A computer-implemented method for a digital companion includes in a computer processor, receiving information representative of human knowledge, then converting the received information into a computer-readable form including at least one task-based process to be performed. A digital twin of a scene for performing the task-based process is created from a predefined process model. Then environmental information from a real-world scene for performing the task-based process is received. The newly received information is evaluated to detect an error in the performance of the task-based process based on the captured human knowledge learned by the system, and guidance is provided to a user.

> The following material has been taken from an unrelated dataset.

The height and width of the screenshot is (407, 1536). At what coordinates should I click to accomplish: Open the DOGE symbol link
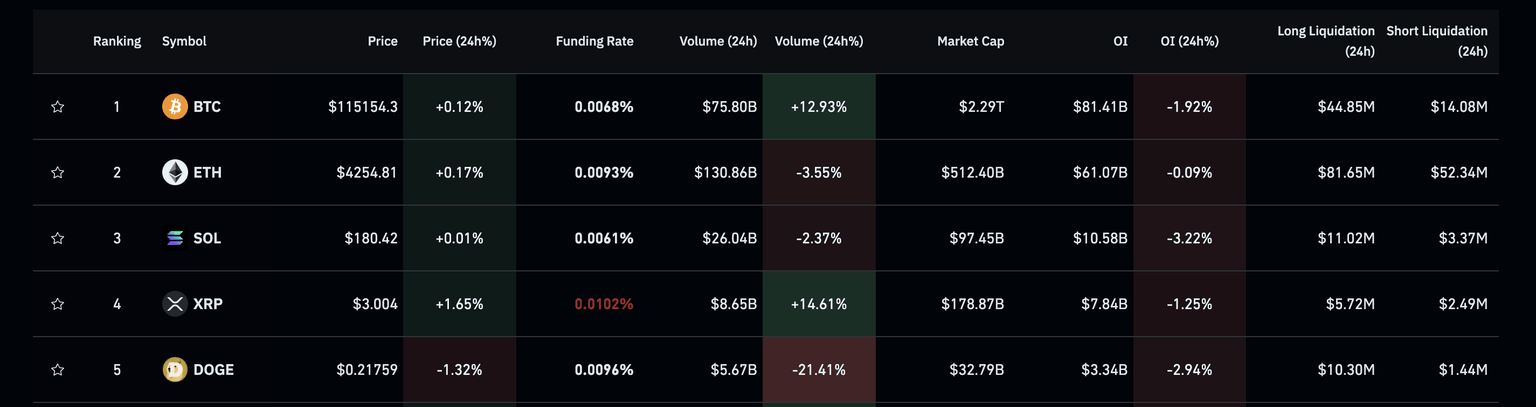(x=213, y=370)
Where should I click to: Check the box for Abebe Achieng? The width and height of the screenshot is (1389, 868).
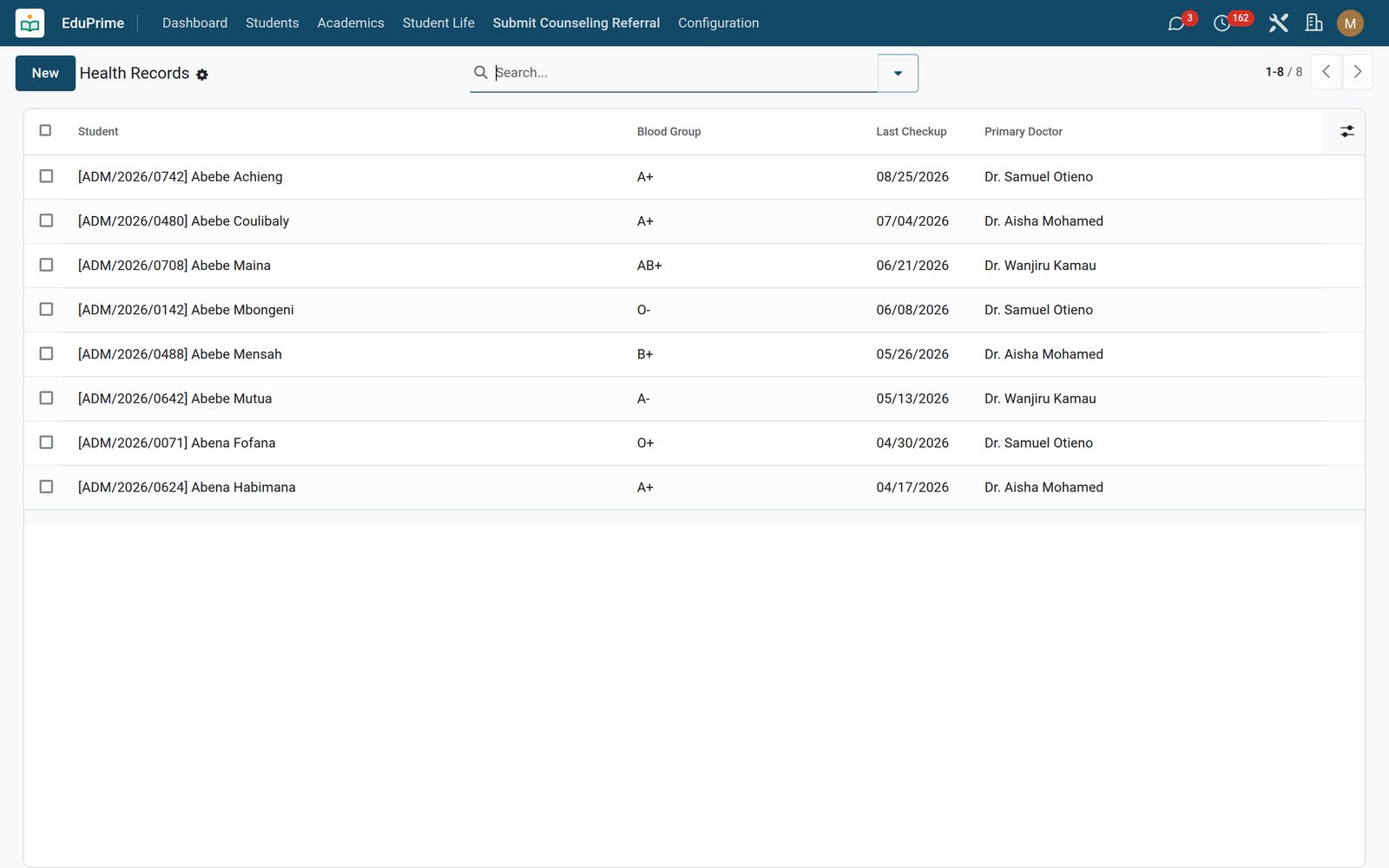coord(46,176)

According to embodiments, the method may further include converting the received information representative of human knowledge into a predefined process model, which in some embodiments may be represented by a knowledge graph. Models relating to the system may include a process model representative of execution of the task-based process, a scene model representative of the real-world scene for performing the task-based process, and a user model representative of a worker performing tasks in the task-based process. The method includes the scene model embodied as a digital twin of the real-world scene for performing the task-based process. The digital twin may be updated periodically or in response to events based on the received environmental information. The environmental information from the real-world scene contains data generated from one or more sensors located in the real-world scene. Other physiological sensors may be associated with a user and provide additional environmental information relating to the user. Guidance to the user may be provided in a head-mounted display using augmented reality, on a display visible or sensed by the user, or any suitable human-machine interface, e.g. speech conversation or natural language text. The method may receive information regarding the user and customize the guidance provided to the user based on the user information. Information regarding the user may be obtained from a login of the user to the system or from a physiological sensor associated with the user. In some embodiments, each step in the task-based process is stored in a knowledge graph. Each step may be linked to at least one entity required to execute the step. At each step, information relating to pre-dependencies for performing the task are stored along with the task. Captured sensory data from the scene may provide information from the scene and a neural network may be used to classify entity objects in the captured data. Each classified entity object is associated with a unique identifier identifying the entity object based on a semantic model of the system.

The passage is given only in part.